» **Text**
Dealing with multi-party video infrastructure can be pretty daunting. The good news is the technology, products, and standards to enable economical multiparty video in WebRTC has matured quite a bit in the past few years. One of the key underlying technologies enabling some of this change is called simulcast. Simulcast has been an occasional sub-topic here at webrtcHacks in the past and it is time we gave it more dedicated attention.
To do that we asked Oscar Divorra Escoda, Tokbox’s Senior Media Scientist and Media Cloud Engineering Lead to walk us through it. Tokbox was one of the first to market with a SFU and Oscar shares some of his learnings below.
{“editor”: “chad hart“}
As WebRTC matures use cases beyond traditional telephony are becoming more prevalent. Instead of just person-to-person calling, video-telephony and enterprise conferencing, WebRTC is making it possible for any application to add realtime media communications – be it personal real time broadcasting, healthcare, dating, or dozens of others. The heterogeneous mixture of use cases, growing means of network access, and mind boggling diversity of device endpoints, poses a very interesting challenge to quality of experience. In this new WebRTC-enabled environment, media optimizations and efficient quality control become more important than ever.
Enter the SFU
One of the most critical features for most multiparty use cases is the ability to adapt the quality of video for each participant that has their own unique network conditions, devices, render sizes, etc. The traditional approach to solve this adaptation problem used to be by means of transcoding within Multipoint Control Units (MCUs). However, that approach is very expensive computationally, and would represent a cost problem to the emergence of many WebRTC uses. Thus, Selective Forwarding Units (SFUs) have become popular as a more economical solution for multi-party video routing.
The first generation of WebRTC SFUs were mostly unable to adapt video bitrate independently for different participants. In most cases SFUs were just forwarding RTCP feedback from all receivers to the sender. As a result, senders would adapt bitrate to the worst receiver conditions (i.e. lowest estimated bandwidth and worst network QoS) which would then be forwarded to all participants.
Making Video Encoding more Flexible
Typically there are three modalities to layer the quality of a video stream:
- resolution,
- frame-rate, and/or
- encoding quality (quantization).
In a multi-party call, rather than sending the same resolution, frame-rate, and encoding quality to every participant, a better approach is to send distinct streams to each participant along one or more of these 3 dimensions independently. The wise combination of a layered video encoding and SFU-based multiparty video routing, if done properly, allows doing that without the cumbersome cost of MCUs.
In this way, every participant can receive a gracefully degraded version of the original full quality stream depending on their needs and capabilities.

» **Dataset section**
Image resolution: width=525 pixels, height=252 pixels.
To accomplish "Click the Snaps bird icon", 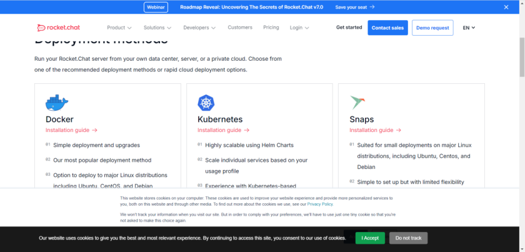I will [358, 103].
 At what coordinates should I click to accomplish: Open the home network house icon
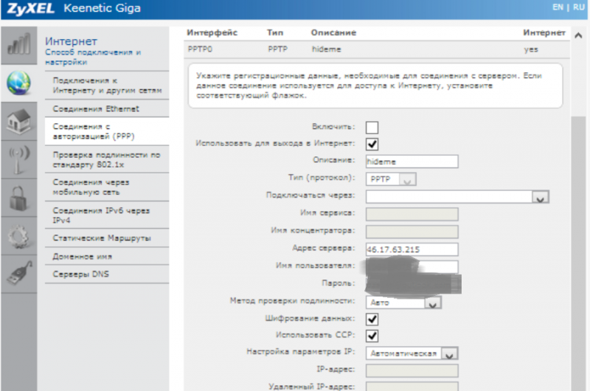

» **Work to complete**
Rewrite the multiparty video text from "To do that we" to "important than ever.", putting "applications" wherever "use cases" appears.

» **Task solution**
To do that we asked Oscar Divorra Escoda, Tokbox’s Senior Media Scientist and Media Cloud Engineering Lead to walk us through it. Tokbox was one of the first to market with a SFU and Oscar shares some of his learnings below.
{“editor”: “chad hart“}
As WebRTC matures applications beyond traditional telephony are becoming more prevalent. Instead of just person-to-person calling, video-telephony and enterprise conferencing, WebRTC is making it possible for any application to add realtime media communications – be it personal real time broadcasting, healthcare, dating, or dozens of others. The heterogeneous mixture of applications, growing means of network access, and mind boggling diversity of device endpoints, poses a very interesting challenge to quality of experience. In this new WebRTC-enabled environment, media optimizations and efficient quality control become more important than ever.